Published by Ian Gamble

The CRA recently released three tax interpretations relating to the mining industry.

  • In 2012-0480021I7 (released September 18, 2013), the CRA correctly advised that the grant an option in respect of a mineral property would be considered the disposition of “an interest in” that mineral property by the grantor. As authority, the CRA cited the Supreme Court of Canada’s decision in Frobisher Limited v. Canadian Pipelines & Petroleums Limited, [1960] S.C.R. 126.

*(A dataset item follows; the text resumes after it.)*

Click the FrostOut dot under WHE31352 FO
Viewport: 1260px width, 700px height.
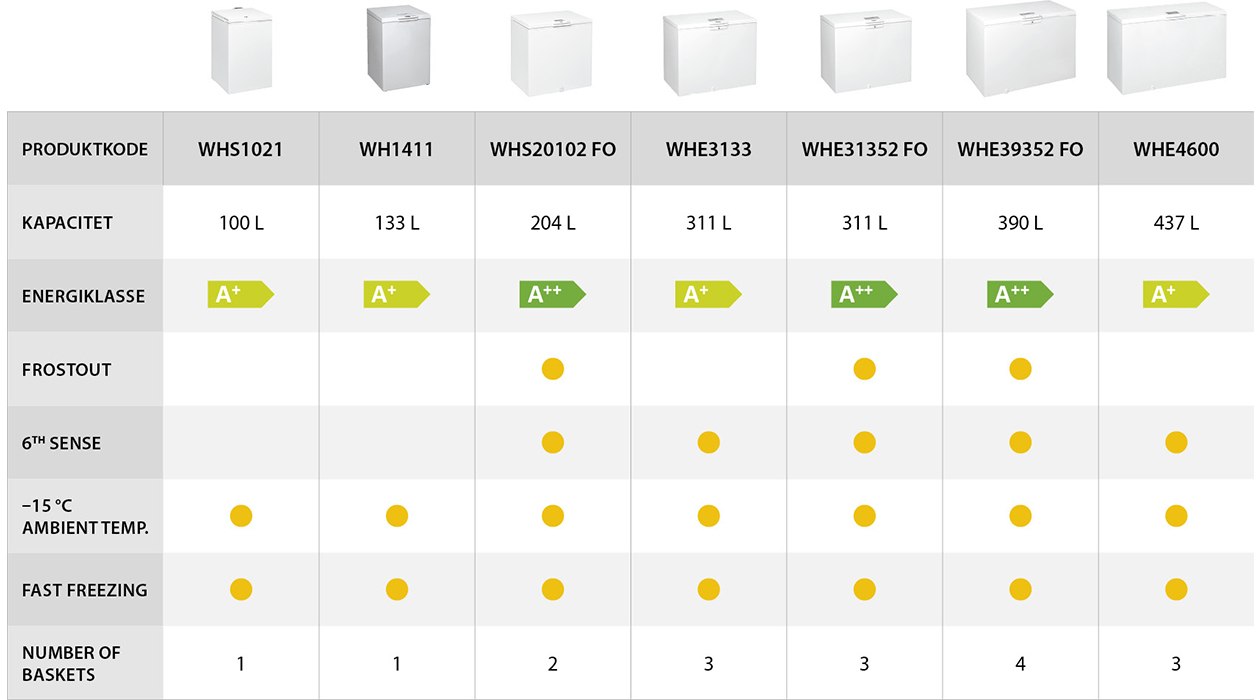(x=865, y=369)
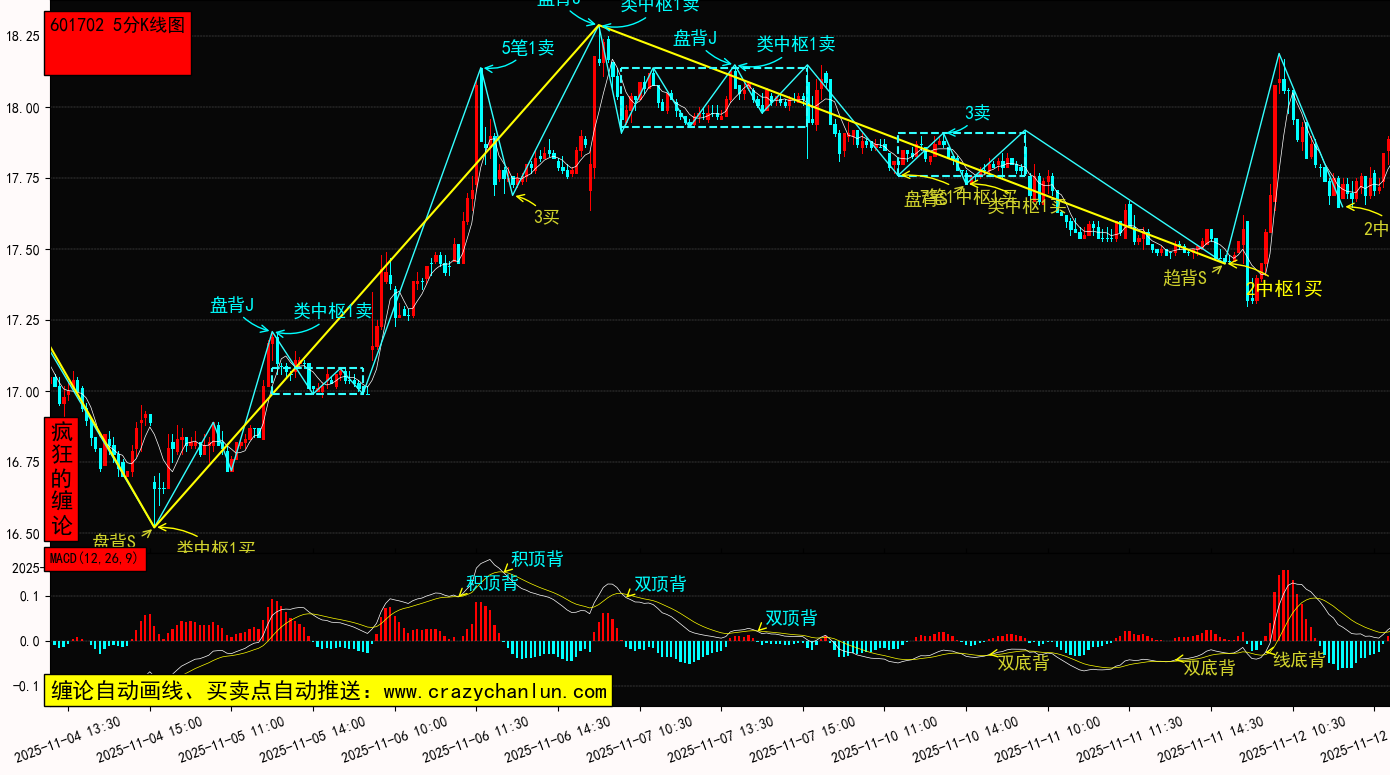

  • In 2011-0431031E5 (released September 23, 2013), the CRA advised that a Guatemalan tax computed on gross revenue would qualify as an “income or profits tax” under Canada’s foreign tax credit rules and foreign affiliate regulations. The income tax regime in Guatemala allows a taxpayer to annually choose whether to pay income tax on its gross revenue or net profits. The CRA said taxpayers would rarely elect to pay tax in an amount greater than the amount of tax computed on their net profits. As a result, the CRA concluded the Guatemalan tax on gross revenue should be considered as (1) “tightly linked and subordinate to” what would otherwise be an income or profits tax, and (2) “indirectly determined by reference to” a taxpayer’s income or profits.
  • In 2013-0474611E5, the CRA confirmed that graphite deposits would qualify as a “mineral resource” as defined in s. 248(1). This view was based an opinion from Natural Resources Canada that graphite to be extracted from these deposits would qualify as “an industrial mineral contained in non-bedded deposit”.